Your goal -
Set down all the records below, word for word.

______________________________

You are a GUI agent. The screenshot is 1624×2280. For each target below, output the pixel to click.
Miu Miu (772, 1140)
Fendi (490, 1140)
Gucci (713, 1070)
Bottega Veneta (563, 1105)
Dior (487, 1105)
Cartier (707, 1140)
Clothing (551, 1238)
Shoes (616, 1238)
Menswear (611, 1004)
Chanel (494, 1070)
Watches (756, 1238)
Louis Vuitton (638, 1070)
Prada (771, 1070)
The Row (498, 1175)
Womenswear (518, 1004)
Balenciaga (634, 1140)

______________________________

Solution for this exercise -
You are a GUI agent. The screenshot is 1624×2280. For each target below, output the pixel to click.
Miu Miu (772, 1140)
Fendi (490, 1140)
Gucci (713, 1070)
Bottega Veneta (563, 1105)
Dior (487, 1105)
Cartier (707, 1140)
Clothing (551, 1238)
Shoes (616, 1238)
Menswear (611, 1004)
Chanel (494, 1070)
Watches (756, 1238)
Louis Vuitton (638, 1070)
Prada (771, 1070)
The Row (498, 1175)
Womenswear (518, 1004)
Balenciaga (634, 1140)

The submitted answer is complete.